EM is a general procedure to solve for intractable likelihood values in case of latent variables. The most general use of EM algorithm is in Gaussian Mixture Models in section [sec:gmm_algo]{reference-type=”ref” reference=”sec:gmm_algo”}.
Jensen’s inequality is valid for concave functions. A function $f(x)$ is concave if \begin{align} f(\alpha a + (1-\alpha)b) \geq \alpha f(a) + (1-\alpha)f(b) \quad \forall \; a, b, 0 \leq \alpha \leq 1 \end{align}
and the same inequality can be extended to arbitrary number of points \begin{align} f(\sum_{j=1}^{N} \alpha_{j}x_{j}) \geq \sum_{j=1}^{N} \alpha_{j} f(x_{j}), \quad \sum_{j=1}^{N} \alpha_{j} = 1 \end{align}
Since the $\alpha$ in the above formula sum upto $1$, we can interpret them as a probability distribution. Let $p(t_{j} = x_{j}) = \alpha_{j}$. Then, \begin{align} f \bigg(\sum_{j=1}^{N} p(t_{j} = x_{j})x_{j} \bigg) &\geq \sum_{j=1}^{N} p(t_{j} = x_{j}) f(x_{j})\newline f(E_{p}[t]) &\geq E_{p}f(t) \quad \text{if $f$ is concave} \end{align} or, the function of expected value is greater than or equal to the expected value of the function.
KL Divergence is a method to measure the difference between two probability distributions.
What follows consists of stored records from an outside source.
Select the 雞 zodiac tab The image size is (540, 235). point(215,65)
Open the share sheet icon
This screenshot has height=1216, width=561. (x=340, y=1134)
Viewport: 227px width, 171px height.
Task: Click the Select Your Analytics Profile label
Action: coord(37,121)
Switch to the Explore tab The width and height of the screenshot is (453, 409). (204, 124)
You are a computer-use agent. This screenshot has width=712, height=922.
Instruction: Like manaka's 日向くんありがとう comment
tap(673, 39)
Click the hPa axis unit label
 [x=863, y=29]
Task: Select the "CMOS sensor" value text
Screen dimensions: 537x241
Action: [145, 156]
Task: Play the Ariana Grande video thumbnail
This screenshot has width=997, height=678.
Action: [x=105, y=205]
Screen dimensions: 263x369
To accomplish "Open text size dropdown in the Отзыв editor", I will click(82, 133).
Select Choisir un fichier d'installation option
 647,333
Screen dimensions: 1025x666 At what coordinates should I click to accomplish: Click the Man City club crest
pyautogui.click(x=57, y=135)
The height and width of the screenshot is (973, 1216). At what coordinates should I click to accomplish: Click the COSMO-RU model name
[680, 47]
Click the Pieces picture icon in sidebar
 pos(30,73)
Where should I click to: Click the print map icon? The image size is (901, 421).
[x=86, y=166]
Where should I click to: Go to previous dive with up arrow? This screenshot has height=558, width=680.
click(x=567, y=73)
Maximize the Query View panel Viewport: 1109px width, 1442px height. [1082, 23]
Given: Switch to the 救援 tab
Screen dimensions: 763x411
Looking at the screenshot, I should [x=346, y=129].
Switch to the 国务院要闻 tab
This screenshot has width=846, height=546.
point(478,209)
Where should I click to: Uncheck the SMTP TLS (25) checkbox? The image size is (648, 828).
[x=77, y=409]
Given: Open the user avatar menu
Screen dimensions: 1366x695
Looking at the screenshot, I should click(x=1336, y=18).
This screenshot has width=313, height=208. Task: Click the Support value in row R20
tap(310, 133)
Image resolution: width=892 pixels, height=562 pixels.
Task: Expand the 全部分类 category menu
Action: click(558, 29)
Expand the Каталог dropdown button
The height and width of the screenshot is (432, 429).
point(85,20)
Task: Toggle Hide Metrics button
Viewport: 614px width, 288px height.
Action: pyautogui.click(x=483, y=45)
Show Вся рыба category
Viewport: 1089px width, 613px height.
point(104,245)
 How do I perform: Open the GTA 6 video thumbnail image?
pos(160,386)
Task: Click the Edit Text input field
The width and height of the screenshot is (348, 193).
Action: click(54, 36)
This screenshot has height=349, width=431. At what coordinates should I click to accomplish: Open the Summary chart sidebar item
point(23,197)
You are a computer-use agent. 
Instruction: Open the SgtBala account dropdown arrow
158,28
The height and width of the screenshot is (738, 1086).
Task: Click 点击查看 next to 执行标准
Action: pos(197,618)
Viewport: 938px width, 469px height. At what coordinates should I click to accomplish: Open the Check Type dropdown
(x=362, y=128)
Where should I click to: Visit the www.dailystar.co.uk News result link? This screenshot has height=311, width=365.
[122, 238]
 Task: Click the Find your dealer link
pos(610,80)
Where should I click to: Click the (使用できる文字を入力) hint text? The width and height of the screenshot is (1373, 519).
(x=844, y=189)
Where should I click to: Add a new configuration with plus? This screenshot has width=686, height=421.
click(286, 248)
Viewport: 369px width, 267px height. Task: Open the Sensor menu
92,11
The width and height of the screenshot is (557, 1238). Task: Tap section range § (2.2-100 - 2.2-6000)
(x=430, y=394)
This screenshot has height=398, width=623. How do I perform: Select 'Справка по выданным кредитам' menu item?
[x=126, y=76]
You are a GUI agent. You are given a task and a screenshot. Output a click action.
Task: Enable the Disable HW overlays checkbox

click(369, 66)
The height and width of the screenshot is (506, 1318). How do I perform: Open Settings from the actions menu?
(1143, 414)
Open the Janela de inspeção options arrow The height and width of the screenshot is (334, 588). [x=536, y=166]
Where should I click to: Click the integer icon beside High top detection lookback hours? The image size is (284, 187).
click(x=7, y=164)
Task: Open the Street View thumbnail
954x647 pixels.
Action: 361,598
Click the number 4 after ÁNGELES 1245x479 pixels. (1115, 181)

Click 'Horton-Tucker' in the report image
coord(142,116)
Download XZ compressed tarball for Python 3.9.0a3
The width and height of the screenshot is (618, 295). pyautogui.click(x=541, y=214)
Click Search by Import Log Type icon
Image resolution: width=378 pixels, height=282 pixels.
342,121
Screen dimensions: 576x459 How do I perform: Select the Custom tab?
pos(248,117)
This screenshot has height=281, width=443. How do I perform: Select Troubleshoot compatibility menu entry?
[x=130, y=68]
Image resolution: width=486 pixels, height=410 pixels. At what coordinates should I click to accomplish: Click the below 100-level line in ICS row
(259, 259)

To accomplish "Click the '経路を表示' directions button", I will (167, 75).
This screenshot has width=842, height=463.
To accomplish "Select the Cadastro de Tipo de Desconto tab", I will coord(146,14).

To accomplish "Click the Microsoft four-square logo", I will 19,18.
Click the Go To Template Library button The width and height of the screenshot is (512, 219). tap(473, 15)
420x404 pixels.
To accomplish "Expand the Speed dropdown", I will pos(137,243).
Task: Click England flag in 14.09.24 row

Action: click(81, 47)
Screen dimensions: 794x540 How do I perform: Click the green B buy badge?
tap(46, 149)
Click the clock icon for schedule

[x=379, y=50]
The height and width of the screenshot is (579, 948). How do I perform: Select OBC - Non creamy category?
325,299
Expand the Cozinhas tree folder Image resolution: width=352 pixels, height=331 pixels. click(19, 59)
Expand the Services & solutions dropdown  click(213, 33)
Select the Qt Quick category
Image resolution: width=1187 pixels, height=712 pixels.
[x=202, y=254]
For two probability distributions $p$ and $q$ \begin{align} \KL{q}{p} = \int q(x) log\frac{q(x)}{p(x)} dx \end{align}
where the right side is expectation of the logarithm under the probability distribution $q(x)$. It has the following properties
$\KL{q}{p} \neq \KL{p}{q}$ and is thus not a strict distance metric
$\KL{q}{q} = 0$
$\KL{q}{p} \geq 0$
The last equation can be proved as follows \begin{gather} -\KL{q}{p} = -E_{q} \bigg[log \frac{q}{p} \bigg] = E_{q} \bigg[log \frac{p}{q} \bigg]\newline E_{q}\bigg[ log\frac{p}{q} \bigg] \leq log \bigg( E_{q} \bigg[\frac{p}{q} \bigg] \bigg) = log \bigg(\int q(x) \frac{p(x)}{q(x)} dx \bigg) = 0\newline -\KL{q}{p} \leq 0\newline \end{gather} where the second line uses Jensen’s inequality and also the fact that $\int p(x) dx = 1$.
Now we discuss the general form of the EM algorithm. Consider the problem of obtaining the MLE of data set $X$ containing $N$ data points \begin{align} p(X|\theta) &= \prod_{i=1}^{N} p(x_{i}|\theta)\newline log(p(X|\theta)) &= \sum_{i=1}^{N} log(p(x_{i}|\theta))\end{align}
Assume we have some latent variables $z_{i}$ such that knowing those will make the optimization of the log likelihood easier. EM shines in such scenarios. Marginalising over $z$ \begin{align} log(p(X|\theta)) &= \sum_{i=1}^{N} log \bigg(\sum_{z_{i}} p(x_{i}, z_{i}|\theta) \bigg)\end{align}
Assume a probability distribution $Q_{i}(z)$ (also called variational distribution) on $z$ such that $\sum_{z} Q_{i}(z) = 1$ and $Q_{i}(z) \geq 0$ \begin{align} log(p(X|\theta)) &= \sum_{i=1}^{N} log \bigg( \sum_{z_{i}} Q_{i}(z_{i}) \frac{p(x_{i}, z_{i}|\theta)}{Q_{i}(z_{i})} \bigg)\newline log(p(X|\theta)) &\geq \sum_{i=1}^{N} \sum_{z_{i}} Q_{i}(z_{i}) log \frac{p(x_{i}, z_{i}|\theta)}{Q_{i}(z_{i})} = \mathcal{L}(\theta, Q)\end{align} through Jensen’s inequality ($Q(z)$ is a probability distribution).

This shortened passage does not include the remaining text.